Background: The benefits of prolonging peginterferon and ribavirin after 48 weeks of treatment to maximize sustained virological responses (SVR) in hepatitis C virus (HCV) genotype 1-infected patients remain to be understood.
Aim: To investigate whether extended treatment longer than 72 weeks may be superior to 72-week treatment.
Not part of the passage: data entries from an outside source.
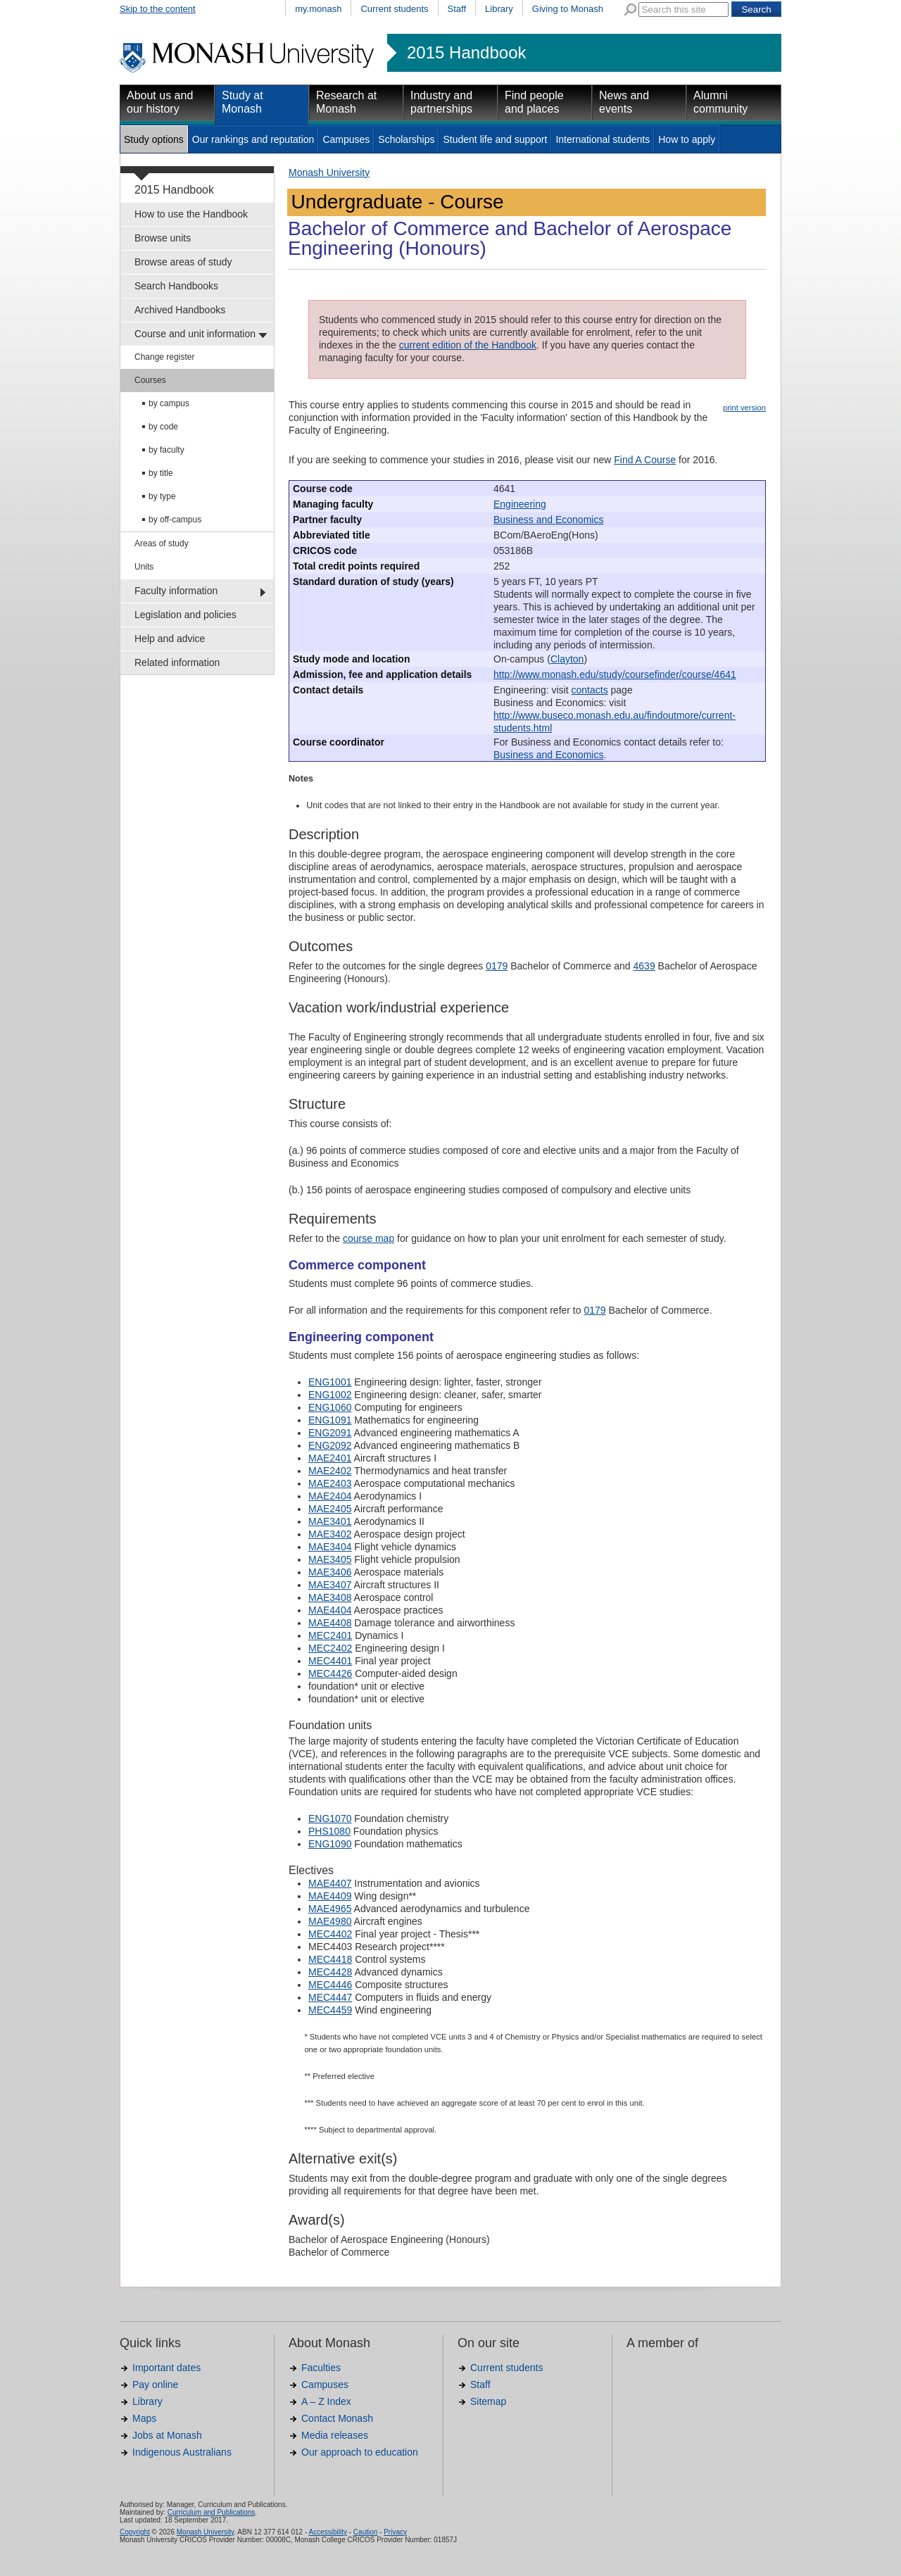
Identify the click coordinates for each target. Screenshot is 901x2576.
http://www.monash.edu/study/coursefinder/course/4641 (614, 674)
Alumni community (720, 102)
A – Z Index (326, 2401)
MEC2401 (330, 1635)
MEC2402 (330, 1648)
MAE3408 (329, 1597)
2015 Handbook (466, 52)
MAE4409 (329, 1896)
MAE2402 (329, 1470)
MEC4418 (330, 1959)
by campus (169, 403)
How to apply (686, 139)
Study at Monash (242, 102)
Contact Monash (337, 2418)
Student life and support (495, 139)
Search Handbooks (176, 285)
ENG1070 (329, 1818)
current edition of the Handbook (467, 345)
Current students (394, 9)
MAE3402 (329, 1534)
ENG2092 (329, 1445)
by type (162, 496)
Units (143, 567)
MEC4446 (330, 1984)
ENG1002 (329, 1394)
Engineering (519, 504)
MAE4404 (329, 1610)
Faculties (321, 2367)
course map (368, 1238)
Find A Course (645, 459)
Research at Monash (346, 102)
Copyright (135, 2532)
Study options (154, 139)
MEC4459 (330, 2010)
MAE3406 (329, 1572)
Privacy (395, 2532)
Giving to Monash (567, 9)
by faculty (166, 450)
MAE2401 (329, 1458)
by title (161, 473)
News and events (624, 102)
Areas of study (161, 543)
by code (163, 427)
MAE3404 (329, 1546)
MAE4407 (329, 1883)
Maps (144, 2418)
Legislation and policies (185, 614)
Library (499, 9)
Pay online (155, 2384)
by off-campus (175, 519)
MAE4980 (329, 1921)
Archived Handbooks (179, 309)
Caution (365, 2532)
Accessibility (327, 2532)
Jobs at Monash (167, 2435)
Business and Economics (548, 519)
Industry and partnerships (441, 102)
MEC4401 (330, 1660)
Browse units (162, 238)
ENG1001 (329, 1382)
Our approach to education (359, 2452)
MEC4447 (330, 1997)
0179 (497, 966)
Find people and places (534, 102)
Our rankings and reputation (253, 139)
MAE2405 (329, 1508)
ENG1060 (329, 1407)
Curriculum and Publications (212, 2512)
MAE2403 (329, 1483)
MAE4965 (329, 1908)
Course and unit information (195, 333)
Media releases (334, 2435)
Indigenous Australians (182, 2452)
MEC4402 (330, 1934)
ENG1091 (329, 1420)
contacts (590, 690)
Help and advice (169, 638)
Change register (164, 357)
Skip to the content (158, 9)
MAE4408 (329, 1622)
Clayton (567, 659)
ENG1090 (329, 1843)
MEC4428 (330, 1972)
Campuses (346, 139)
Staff (457, 9)
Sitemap (488, 2401)
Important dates (166, 2367)
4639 (644, 966)
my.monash (318, 9)
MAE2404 (329, 1496)
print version (744, 407)
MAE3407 (329, 1584)
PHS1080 (329, 1831)
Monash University (329, 172)
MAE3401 (329, 1521)
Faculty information (176, 590)
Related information (177, 662)
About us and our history (160, 102)
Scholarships (406, 139)
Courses (150, 380)
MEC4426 (330, 1673)
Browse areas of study (183, 262)
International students (602, 139)
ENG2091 (329, 1432)
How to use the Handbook (191, 214)
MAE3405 (329, 1559)
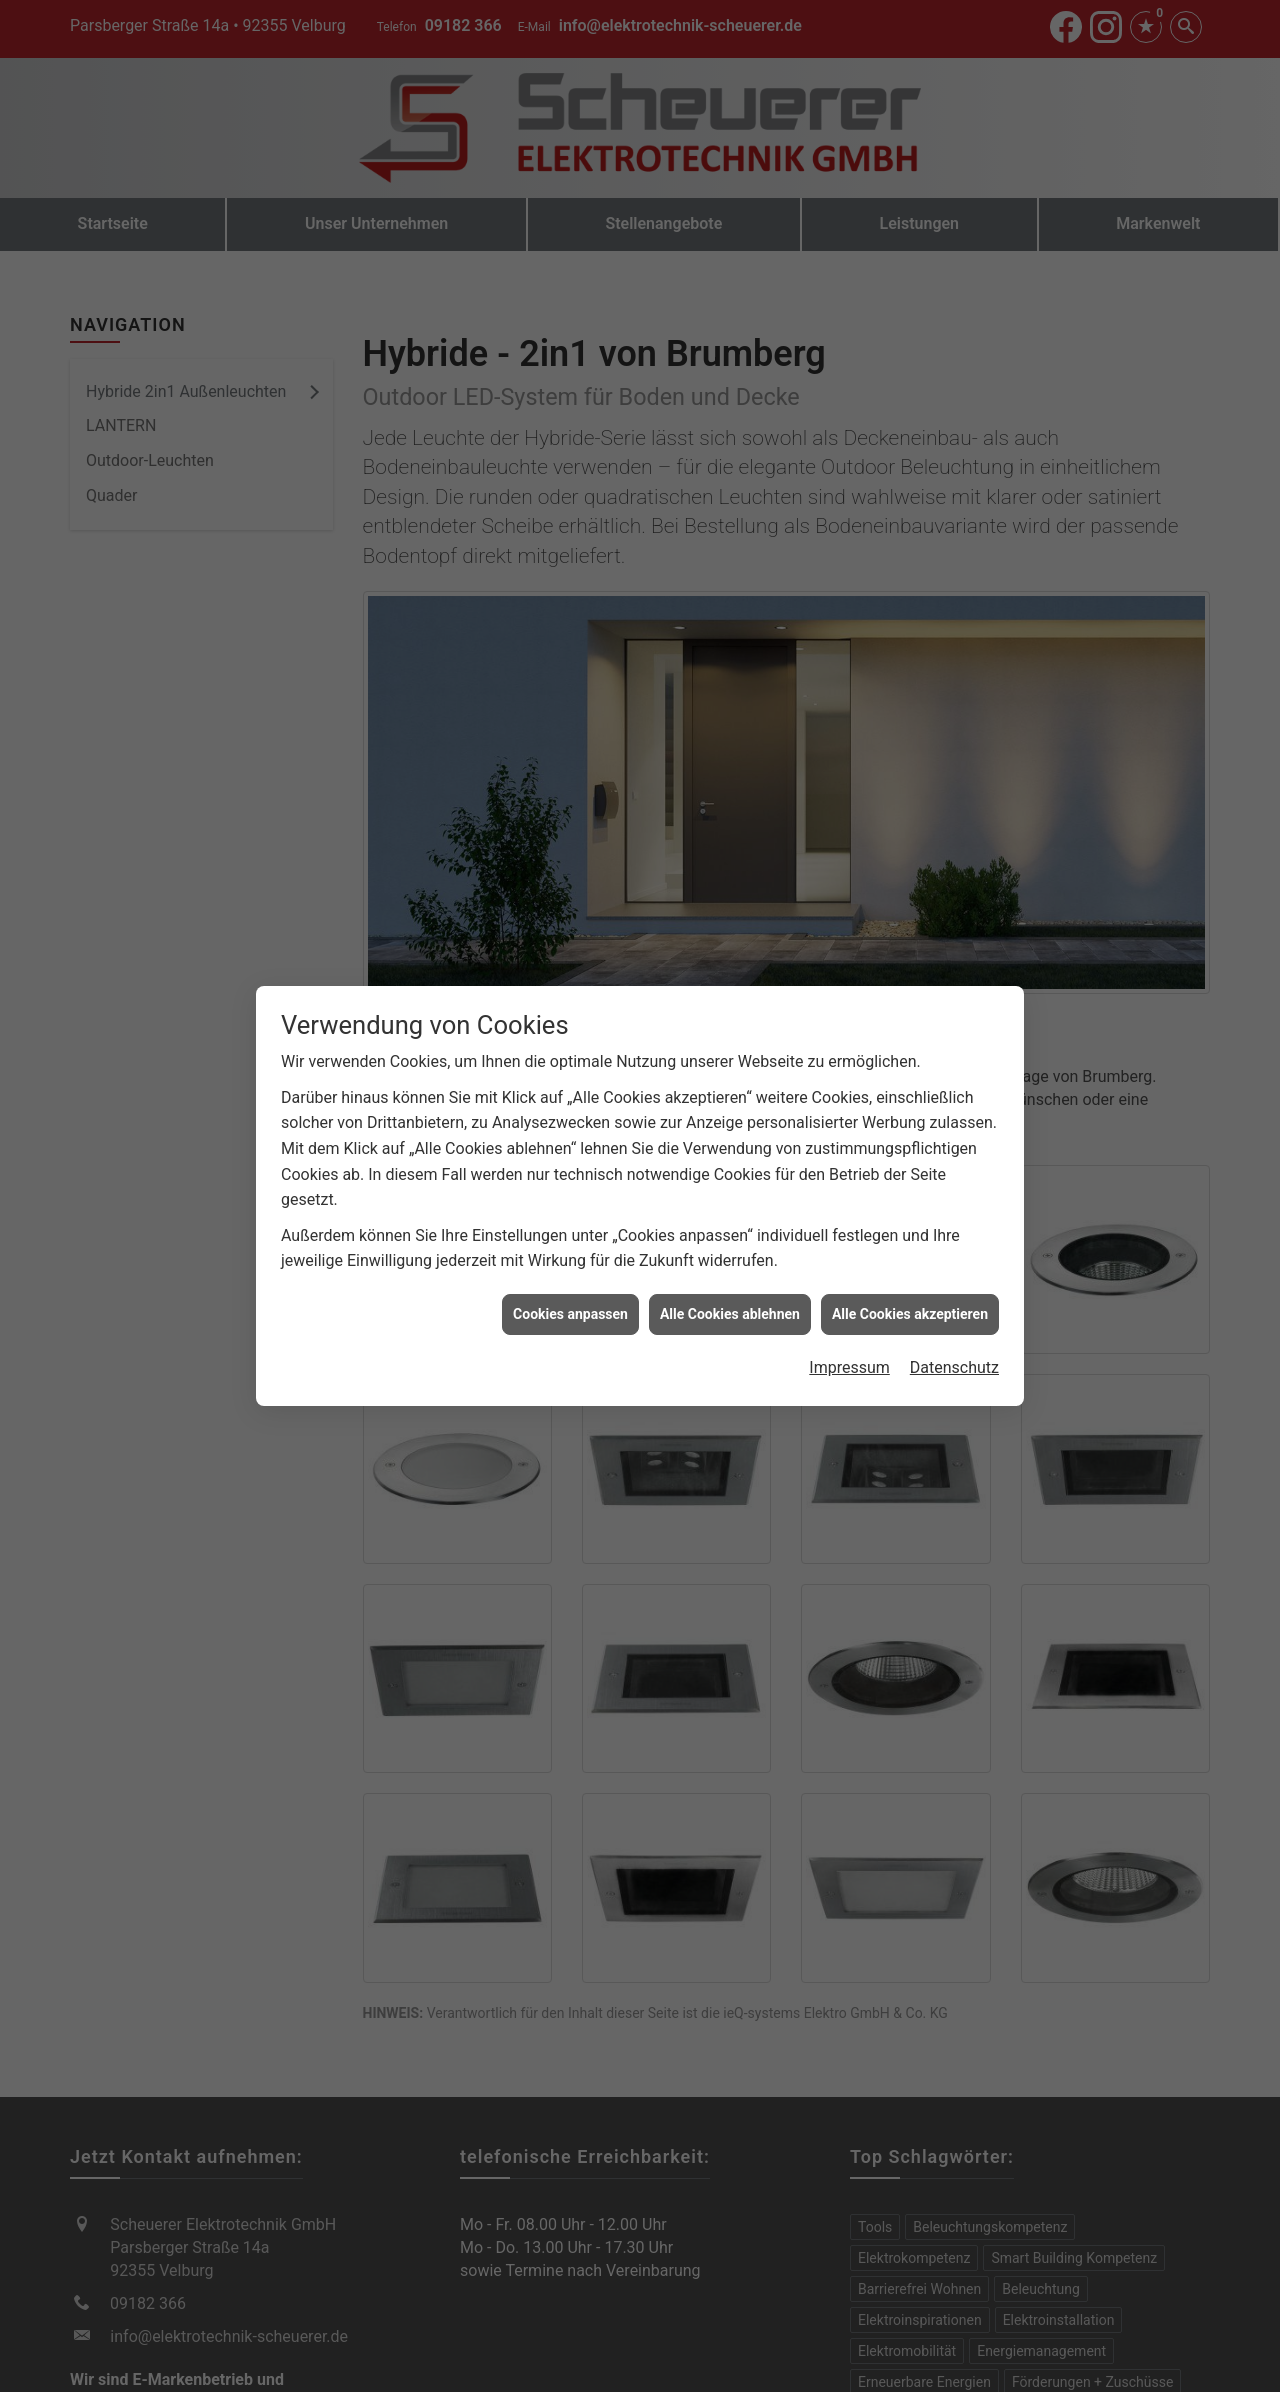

Methods: A total of 120 treatment-naïve or retreated patients with HCV genotype 1 were treated with peginterferon-alpha-2b (1.5 microg/kg/week) plus weight-based ribavirin. We had 34 late responders, in whom HCV RNA first became undetectable at week 12-48, and randomized them into three groups receiving standard-dose peginterferon-alpha-2b plus low-dose ribavirin (200 mg/day) for extended 24 weeks (group A), receiving low-dose peginterferon-alpha-2b (0.75 microg/kg/week) plus low-dose ribavirin for extended 48 weeks (group B) or no extended treatment (group C), and evaluated the outcome according to their virological response.
Results: Multivariate analysis showed that the treatment for 96 weeks was identified as a significant, independent factor associated with SVR in HCV genotype 1-infected late responders in comparison with group A [odds ratio (OR), 10.002; P = 0.080] and group C (OR, 17.748; P = 0.025).
Conclusion: Extending the treatment duration from 48 weeks to 96 weeks improves SVR rates in genotype 1-infected patients with late virological response to peginterferon-alpha-2b and ribavirin.